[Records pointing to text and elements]
────────

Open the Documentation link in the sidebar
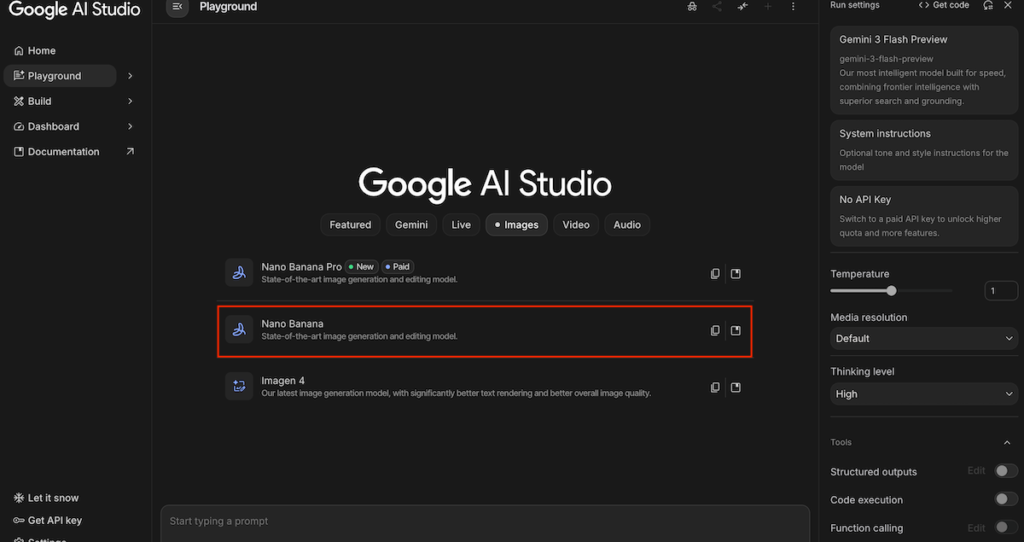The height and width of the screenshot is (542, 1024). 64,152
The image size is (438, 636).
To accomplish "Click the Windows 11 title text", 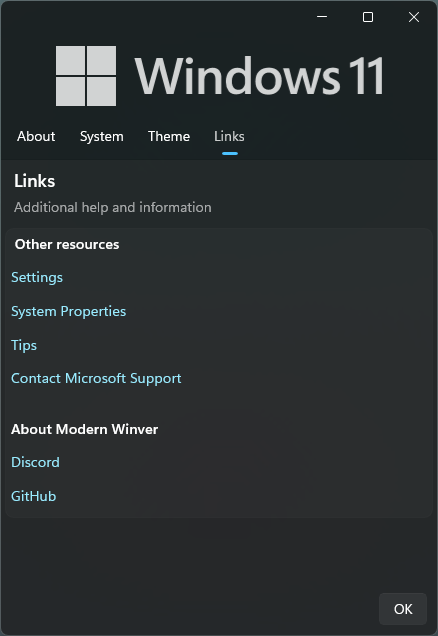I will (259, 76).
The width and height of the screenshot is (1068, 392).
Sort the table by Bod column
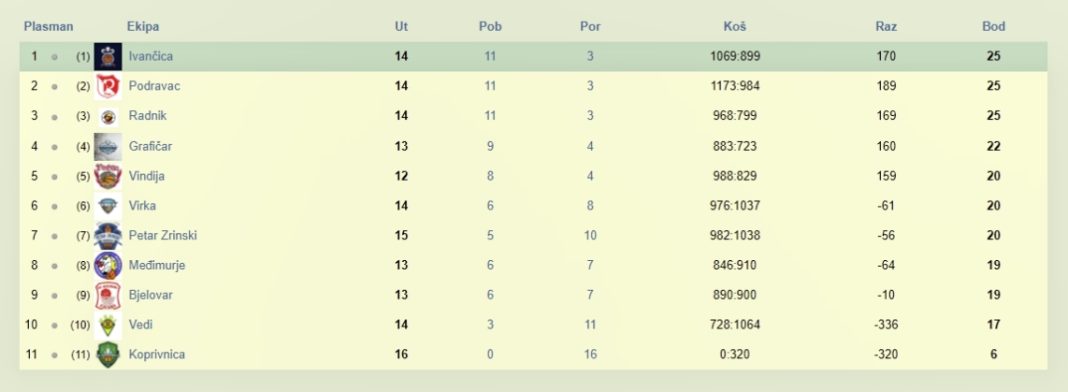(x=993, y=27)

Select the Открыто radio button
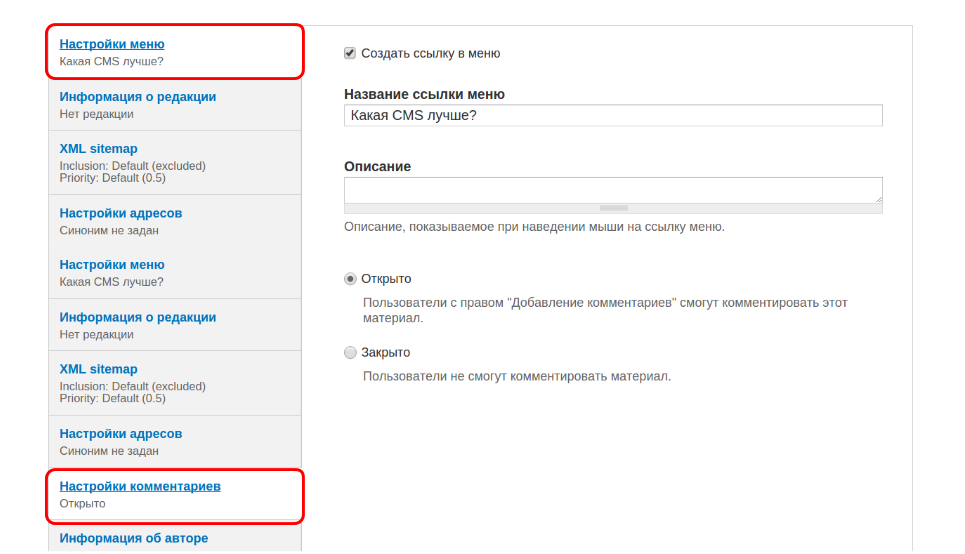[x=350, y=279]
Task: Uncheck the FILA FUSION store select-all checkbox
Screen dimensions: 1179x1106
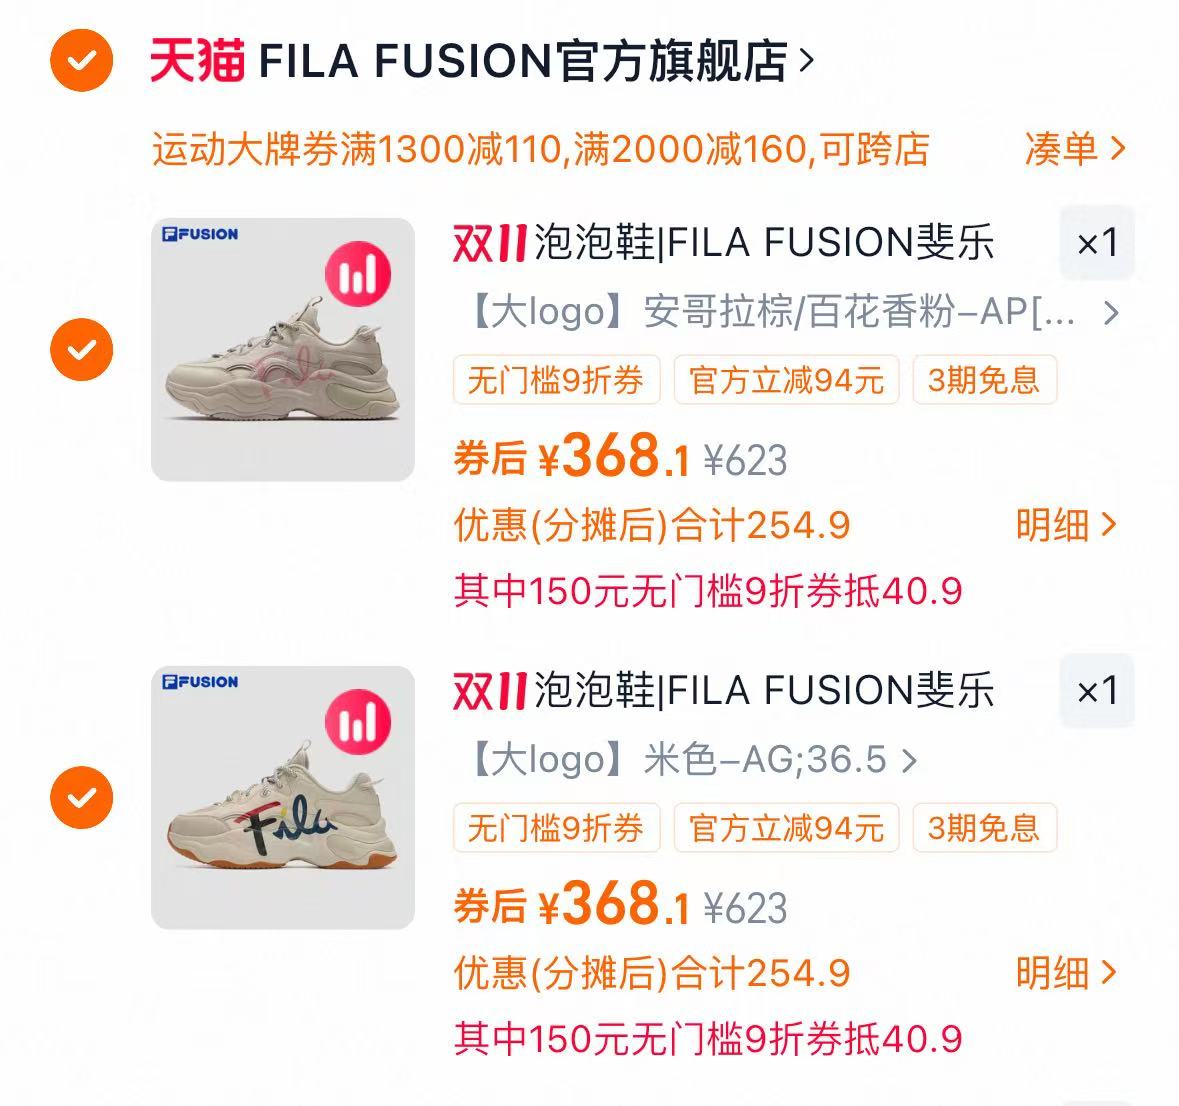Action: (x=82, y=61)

────────

Brief
Convert the records above into a JSON list of strings, one string per line, from the line containing "Select the Открыто radio button" through the end of the records, leaving out blank lines. Omit the pictures.

Answer to this problem
[
  "Select the Открыто radio button",
  "[x=350, y=279]",
  "Task: Uncheck the FILA FUSION store select-all checkbox",
  "Screen dimensions: 1179x1106",
  "Action: (x=82, y=61)"
]